Reviewed on: PC.
I’d heard good things about Neverending Nightmares, even picked it up during a sale on Steam but never actually got around to giving it a go. With the release of a Playstation 4 and Vita version, however, I decided it was enough of an incentive to give it a shot. I was itching to write and needed a new horror game in my life so I figured, why not? Take the plunge, nothing ventured nothing gained, etc etc.
It was an interesting experience but not one I’ll be repeating. Generally, when I like or even love a horror game, I’m willing to play it more than once (looking at you, six playthroughs of Until Dawn), especially if it has multiple endings, which Neverending Nightmares does. I’ll explain why, despite this fact, I won’t be playing it again, but first I want to address the issue of the narrative.
The story is a bit confusing and hard to pick up without reading into things – but from what I gathered, Neverending Nightmares is about a guy named Thomas who continuously wakes up from nightmare after nightmare, dreaming vividly of some seriously disturbed things each time as he descends through creepy dream-scapes, most of them revolving around his sister (oh Thomas, how Freud would love you) and ending in some type of heinous bodily mutilation, before he wakes up. Why, you ask? Why is he dreaming of this stuff? What’s his sister got to do with it all? All good questions. The answer is… I don’t really know – the story didn’t tell me.
Between these instances of hurting yourself and waking up, however, you’re forced to wander corridor after corridor, first in a house then in an asylum, then in a house again with brief intervals in a graveyard, avoiding monsters and zombie-like creatures each time. If you get caught, you die, wake up in a room that acts as a checkpoint, then if you get caught… you die, wake up in a room that acts as a checkpoint, repeat ad nauseam.
To say it became tedious after a while would be an understatement, though I understand the purpose of the mechanic was to imitate the discombobulating sense of “have I been here before?” and “why am I going in circles?” one often experiences in their nightmares. Still, much like my dreams, I got frustrated with feeling like I wasn’t progressing, or being unsure if I was just going in circles, trying to find a point to it all.
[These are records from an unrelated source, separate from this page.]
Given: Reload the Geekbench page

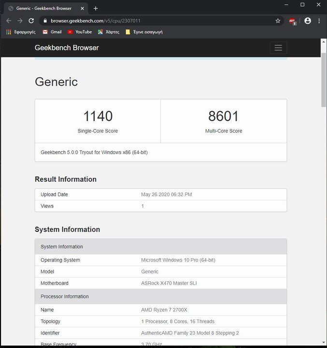Looking at the screenshot, I should click(31, 21).
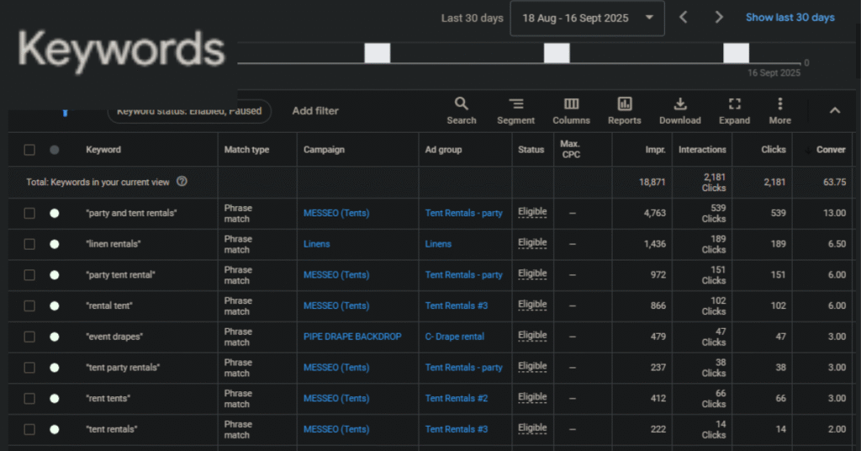Sort by the Impr. column header

[x=655, y=150]
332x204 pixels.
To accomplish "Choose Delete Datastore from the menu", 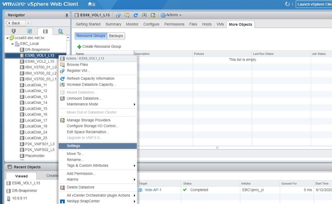I will 80,187.
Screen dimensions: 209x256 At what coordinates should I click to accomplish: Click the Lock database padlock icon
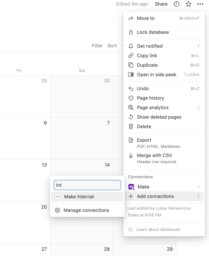tap(131, 32)
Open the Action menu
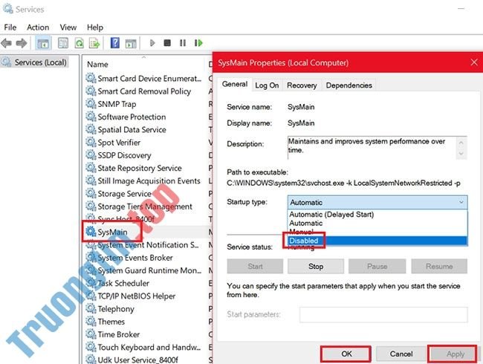Screen dimensions: 483x364 coord(38,27)
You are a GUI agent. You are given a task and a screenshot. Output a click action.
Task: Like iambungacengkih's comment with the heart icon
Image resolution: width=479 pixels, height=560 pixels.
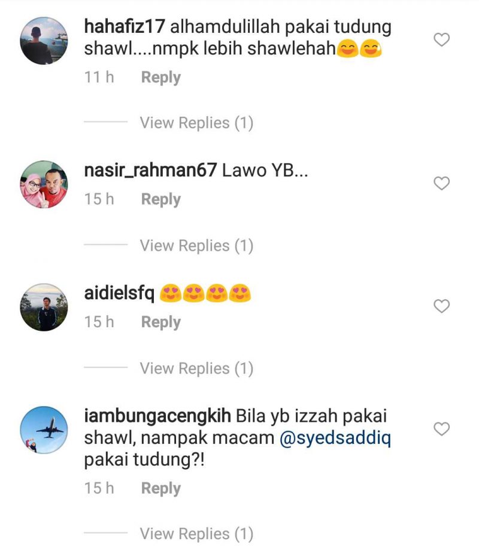pos(441,429)
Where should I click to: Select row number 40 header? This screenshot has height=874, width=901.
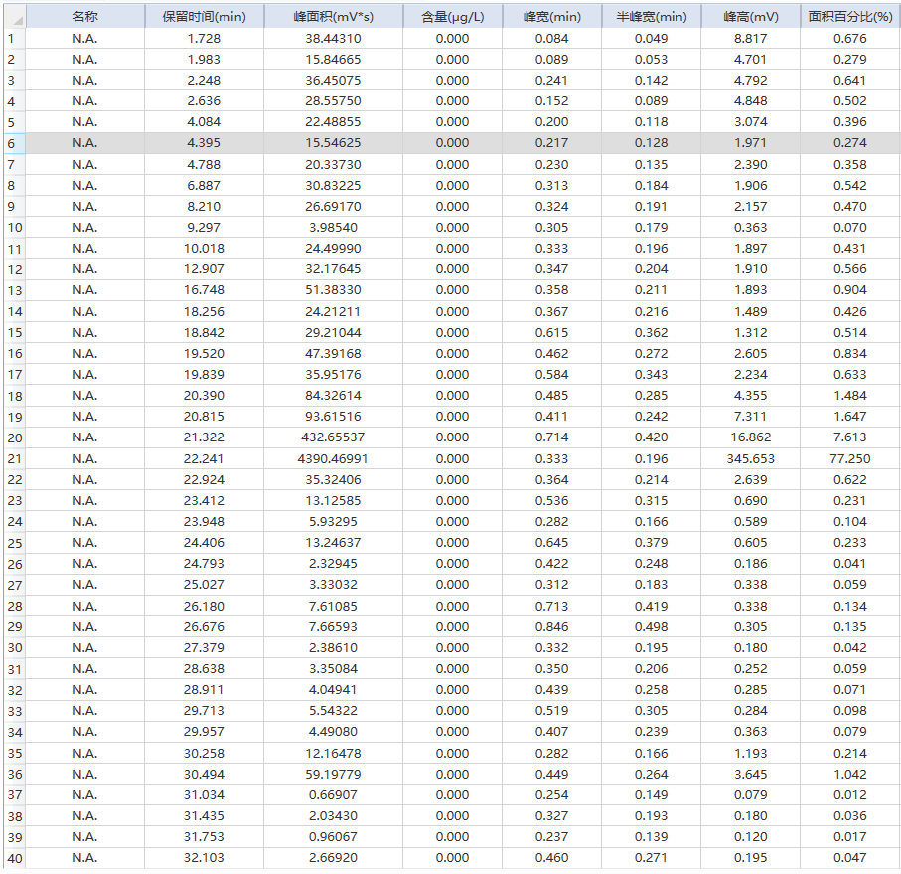pyautogui.click(x=13, y=858)
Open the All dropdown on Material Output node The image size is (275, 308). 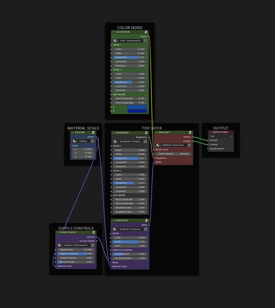[221, 136]
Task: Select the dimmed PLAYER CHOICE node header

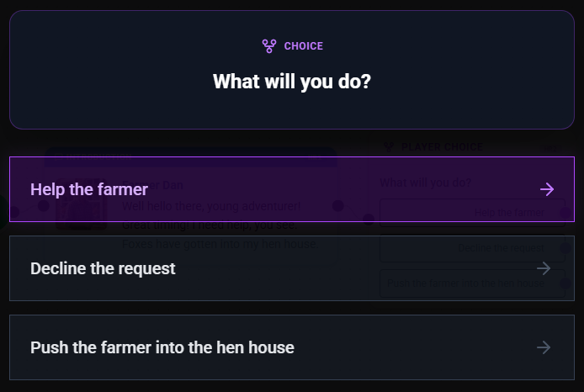Action: coord(443,146)
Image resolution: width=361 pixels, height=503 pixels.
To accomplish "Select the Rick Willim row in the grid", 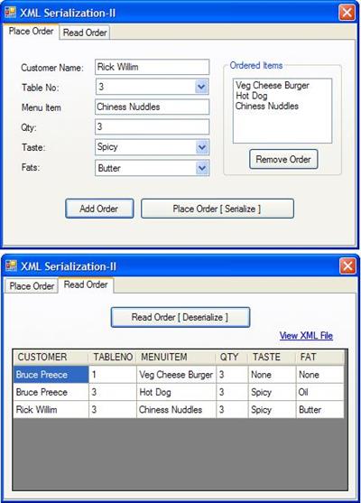I will 179,410.
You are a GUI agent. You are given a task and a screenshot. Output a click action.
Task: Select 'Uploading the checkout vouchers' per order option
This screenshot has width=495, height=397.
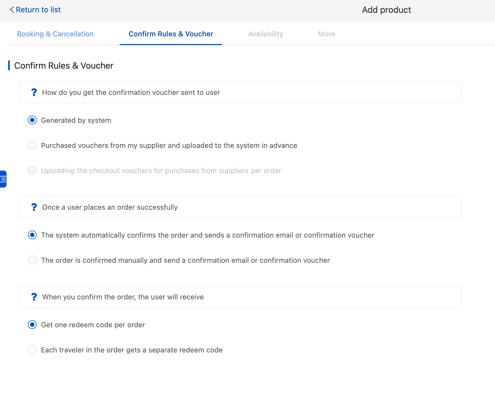click(32, 171)
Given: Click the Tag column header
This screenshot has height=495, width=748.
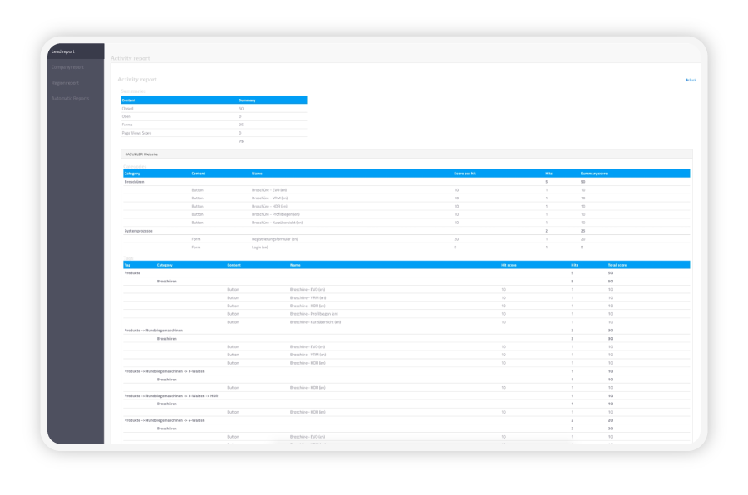Looking at the screenshot, I should pyautogui.click(x=127, y=264).
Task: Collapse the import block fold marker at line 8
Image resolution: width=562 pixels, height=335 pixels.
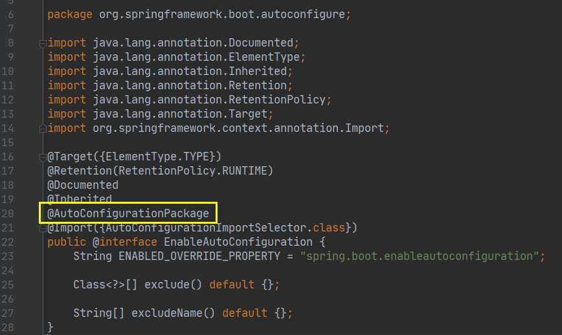Action: pos(43,43)
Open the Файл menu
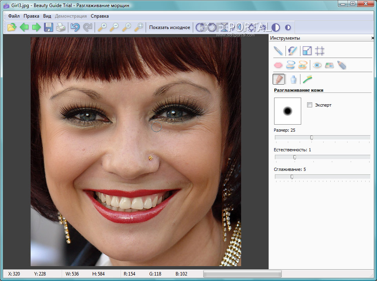The width and height of the screenshot is (377, 281). 14,16
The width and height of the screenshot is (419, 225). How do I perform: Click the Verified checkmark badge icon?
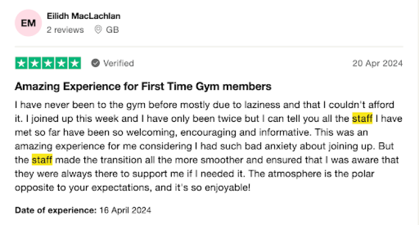[x=96, y=63]
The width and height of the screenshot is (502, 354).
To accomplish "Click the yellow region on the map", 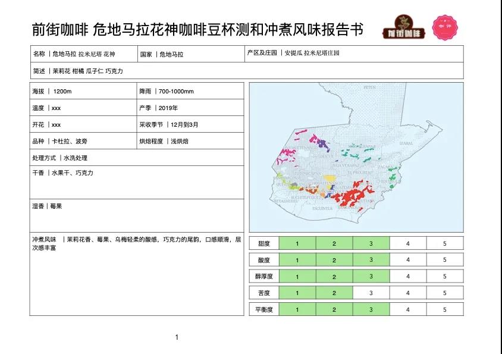I will 328,178.
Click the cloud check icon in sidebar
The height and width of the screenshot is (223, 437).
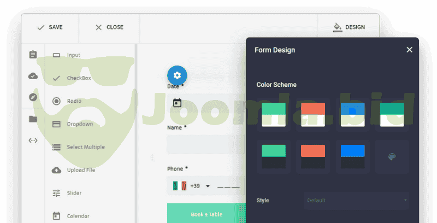coord(33,76)
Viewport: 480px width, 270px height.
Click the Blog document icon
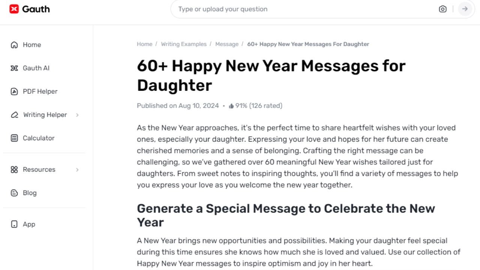pyautogui.click(x=14, y=193)
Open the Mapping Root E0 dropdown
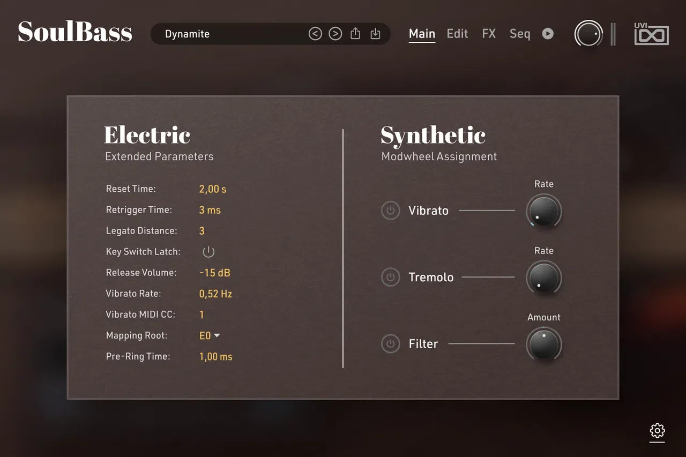Viewport: 686px width, 457px height. 210,335

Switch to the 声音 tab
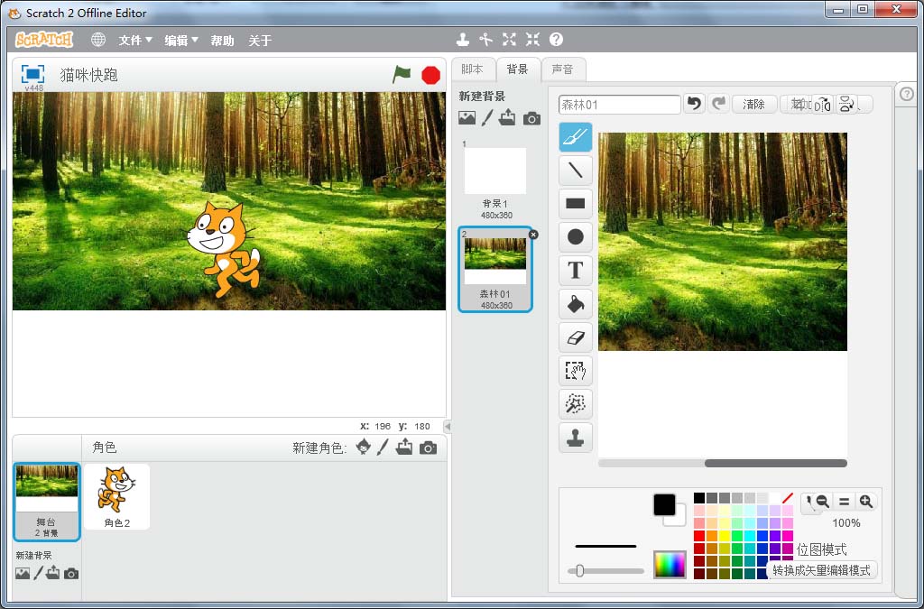[562, 69]
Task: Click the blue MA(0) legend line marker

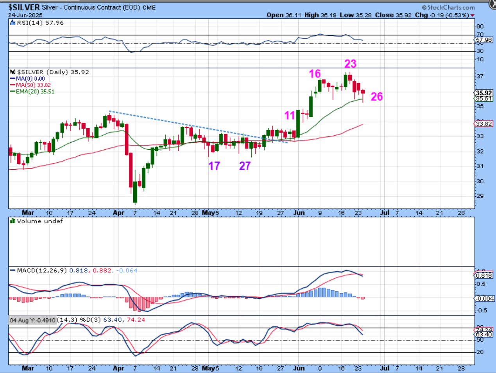Action: [x=13, y=79]
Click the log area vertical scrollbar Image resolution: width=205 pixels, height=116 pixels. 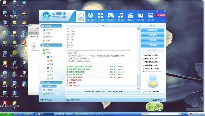pos(138,58)
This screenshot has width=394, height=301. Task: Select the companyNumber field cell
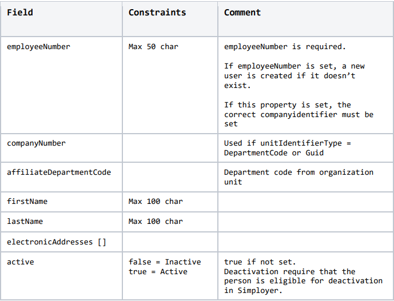coord(36,143)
Given that the game is a side scroller, getting lost and trying to find your way around wasn’t terribly entertaining either, especially since a lot of it is done in the dark. Spooky from a narrative perspective, irritating from a gameplay one. Making matters worse, the story was incredibly difficult to understand. The developer introduces this female character, Gabby, early on, though as the game progresses we’re unsure if this character is meant to be Thomas’ sister or his wife (maybe both?). We as an audience come to understand that he is a very mentally disturbed individual either way, and we adopt his confusion about his relationship to this Gabby character. The game throws in the same repeat environments with more blood and monsters each time Thomas wakes up and explores some more, and then suddenly… it ends without explaining anything.
Neverending Nightmares does not have a terribly satisfying conclusion, or an easily comprehensible story to start with, so as a player I was left thinking “What the fuck just happened?” by the time the credits rolled. Even trying to work out where you can branch out in the gameplay to see where you can get these different endings is hard to understand without a guide of some sort, as any decisions you think you made throughout Neverending Nightmares are not clear.
The art style was very unique and perhaps the strongest point in the game. The black and white wash does imply a sense of depression in the protagonist to the player, which was intended by the developer, as they were inspired to make the game after battling depression themselves according to their Steam page. It’s an issue I’m familiar with and sensitive to, so taking it on board, I appreciate the attempt at conveying that sense of repetitiveness someone with depression experiences and feels about their everyday lives.
In that instance, Neverending Nightmares is done very well. The deep sense of loneliness and isolation was very real and very *there*. It’s a psychological horror game, but has a lot (and I mean, *a lot*) of jump scares. Some of them cheap, and some of them admittedly well done, in part due to the art style expertly lending itself to a macabre atmosphere, instilling a sense of eeriness and discomfort.
There isn’t a lot of voice acting throughout the game so it’s difficult to rate judge it on this. Some instances were well done, and others were a bit cringe-worthy. The manifestations of Thomas’ inner demons, aka the things you’ll be trying to navigate past as the game’s puzzles, also ranged from being somewhat laughable to relatively horrifying, so it’s also hard to give a rating or consensus about the monsters you’ll be avoiding.
Overall Neverending Nightmares would’ve been better if it were free to play, or even a short movie instead of a weirdly priced retail game. It was an interesting attempt at an addition to the growing pool of indie horror games out there, and with its atmosphere and style I can’t claim it failed in delivering horror-wise, but I can’t completely recommend it either. Which is a shame because even though it’s so short, it’s obvious the developer put a lot of time and effort into it. Sadly, the finished product is tedious, ultimately unsatisfying and only really worth playing if you’re a horror buff with absolutely nothing else to play and an hour or two to kill, or if you particularly enjoy the art style.